### How to complete this task
The response must consist of every record, restated word for word.

### Input material
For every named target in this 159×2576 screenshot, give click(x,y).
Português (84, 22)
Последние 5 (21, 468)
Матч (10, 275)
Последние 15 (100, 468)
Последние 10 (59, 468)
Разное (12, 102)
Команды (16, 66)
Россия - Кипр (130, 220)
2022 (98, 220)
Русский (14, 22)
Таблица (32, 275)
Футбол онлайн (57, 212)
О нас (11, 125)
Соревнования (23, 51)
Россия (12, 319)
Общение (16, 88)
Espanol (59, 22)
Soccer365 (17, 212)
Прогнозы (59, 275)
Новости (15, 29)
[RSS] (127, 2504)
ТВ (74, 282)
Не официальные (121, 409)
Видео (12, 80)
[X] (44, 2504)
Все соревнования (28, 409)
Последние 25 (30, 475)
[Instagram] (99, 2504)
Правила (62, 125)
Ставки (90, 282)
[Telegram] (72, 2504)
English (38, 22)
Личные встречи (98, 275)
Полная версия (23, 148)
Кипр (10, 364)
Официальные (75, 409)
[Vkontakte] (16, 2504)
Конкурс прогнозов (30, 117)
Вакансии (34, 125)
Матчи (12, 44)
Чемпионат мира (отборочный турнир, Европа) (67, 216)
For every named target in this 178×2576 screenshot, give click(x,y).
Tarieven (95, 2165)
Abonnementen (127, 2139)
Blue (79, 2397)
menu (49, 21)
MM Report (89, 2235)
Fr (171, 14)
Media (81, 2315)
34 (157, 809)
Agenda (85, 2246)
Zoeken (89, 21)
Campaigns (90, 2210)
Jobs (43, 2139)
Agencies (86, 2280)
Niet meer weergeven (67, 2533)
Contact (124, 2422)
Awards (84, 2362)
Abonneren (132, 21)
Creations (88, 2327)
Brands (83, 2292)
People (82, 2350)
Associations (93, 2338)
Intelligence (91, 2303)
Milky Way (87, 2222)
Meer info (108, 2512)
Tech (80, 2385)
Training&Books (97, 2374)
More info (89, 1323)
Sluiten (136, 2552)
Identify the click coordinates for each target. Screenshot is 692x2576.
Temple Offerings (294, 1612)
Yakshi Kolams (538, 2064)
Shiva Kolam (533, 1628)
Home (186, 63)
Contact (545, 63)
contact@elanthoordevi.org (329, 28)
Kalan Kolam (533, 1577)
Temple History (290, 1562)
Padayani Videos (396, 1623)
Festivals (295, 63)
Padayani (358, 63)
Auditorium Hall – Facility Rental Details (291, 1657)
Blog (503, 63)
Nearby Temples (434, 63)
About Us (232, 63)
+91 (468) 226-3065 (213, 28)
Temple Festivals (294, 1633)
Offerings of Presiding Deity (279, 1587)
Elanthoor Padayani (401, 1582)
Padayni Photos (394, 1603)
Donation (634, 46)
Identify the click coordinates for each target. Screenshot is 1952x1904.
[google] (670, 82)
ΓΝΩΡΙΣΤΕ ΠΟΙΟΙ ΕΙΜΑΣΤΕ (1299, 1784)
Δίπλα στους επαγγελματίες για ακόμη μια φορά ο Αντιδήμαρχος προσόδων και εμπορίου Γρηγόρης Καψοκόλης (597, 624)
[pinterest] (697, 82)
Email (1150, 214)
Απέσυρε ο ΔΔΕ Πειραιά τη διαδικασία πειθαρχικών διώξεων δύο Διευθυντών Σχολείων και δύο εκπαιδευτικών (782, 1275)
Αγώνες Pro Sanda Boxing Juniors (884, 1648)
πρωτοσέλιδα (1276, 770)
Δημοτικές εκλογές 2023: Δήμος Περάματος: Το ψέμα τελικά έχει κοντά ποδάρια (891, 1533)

### Solution for this exercise
For every named target in this 159×2576 screenshot, give click(x,y).
Português (84, 22)
Последние 5 (21, 468)
Матч (10, 275)
Последние 15 (100, 468)
Последние 10 (59, 468)
Разное (12, 102)
Команды (16, 66)
Россия - Кипр (130, 220)
2022 (98, 220)
Русский (14, 22)
Таблица (32, 275)
Футбол онлайн (57, 212)
О нас (11, 125)
Соревнования (23, 51)
Россия (12, 319)
Общение (16, 88)
Espanol (59, 22)
Soccer365 (17, 212)
Прогнозы (59, 275)
Новости (15, 29)
[RSS] (127, 2504)
ТВ (74, 282)
Не официальные (121, 409)
Видео (12, 80)
[X] (44, 2504)
Все соревнования (28, 409)
Последние 25 (30, 475)
[Instagram] (99, 2504)
Правила (62, 125)
Ставки (90, 282)
[Telegram] (72, 2504)
English (38, 22)
Личные встречи (98, 275)
Полная версия (23, 148)
Кипр (10, 364)
Официальные (75, 409)
[Vkontakte] (16, 2504)
Конкурс прогнозов (30, 117)
Вакансии (34, 125)
Матчи (12, 44)
Чемпионат мира (отборочный турнир, Европа) (67, 216)
For every named target in this 178×2576 screenshot, give click(x,y).
Tarieven (95, 2165)
Abonnementen (127, 2139)
Blue (79, 2397)
menu (49, 21)
MM Report (89, 2235)
Fr (171, 14)
Media (81, 2315)
34 (157, 809)
Agenda (85, 2246)
Zoeken (89, 21)
Campaigns (90, 2210)
Jobs (43, 2139)
Agencies (86, 2280)
Niet meer weergeven (67, 2533)
Contact (124, 2422)
Awards (84, 2362)
Abonneren (132, 21)
Creations (88, 2327)
Brands (83, 2292)
People (82, 2350)
Associations (93, 2338)
Intelligence (91, 2303)
Milky Way (87, 2222)
Meer info (108, 2512)
Tech (80, 2385)
Training&Books (97, 2374)
More info (89, 1323)
Sluiten (136, 2552)
Identify the click coordinates for each target. Screenshot is 692x2576.
Temple Offerings (294, 1612)
Yakshi Kolams (538, 2064)
Shiva Kolam (533, 1628)
Home (186, 63)
Contact (545, 63)
contact@elanthoordevi.org (329, 28)
Kalan Kolam (533, 1577)
Temple History (290, 1562)
Padayani Videos (396, 1623)
Festivals (295, 63)
Padayani (358, 63)
Auditorium Hall – Facility Rental Details (291, 1657)
Blog (503, 63)
Nearby Temples (434, 63)
About Us (232, 63)
+91 (468) 226-3065 (213, 28)
Temple Festivals (294, 1633)
Offerings of Presiding Deity (279, 1587)
Elanthoor Padayani (401, 1582)
Padayni Photos (394, 1603)
Donation (634, 46)
Identify the click coordinates for each target. Screenshot is 1952x1904.
[google] (670, 82)
ΓΝΩΡΙΣΤΕ ΠΟΙΟΙ ΕΙΜΑΣΤΕ (1299, 1784)
Δίπλα στους επαγγελματίες για ακόμη μια φορά ο Αντιδήμαρχος προσόδων και εμπορίου Γρηγόρης Καψοκόλης (597, 624)
[pinterest] (697, 82)
Email (1150, 214)
Απέσυρε ο ΔΔΕ Πειραιά τη διαδικασία πειθαρχικών διώξεων δύο Διευθυντών Σχολείων και δύο εκπαιδευτικών (782, 1275)
Αγώνες Pro Sanda Boxing Juniors (884, 1648)
πρωτοσέλιδα (1276, 770)
Δημοτικές εκλογές 2023: Δήμος Περάματος: Το ψέμα τελικά έχει κοντά ποδάρια (891, 1533)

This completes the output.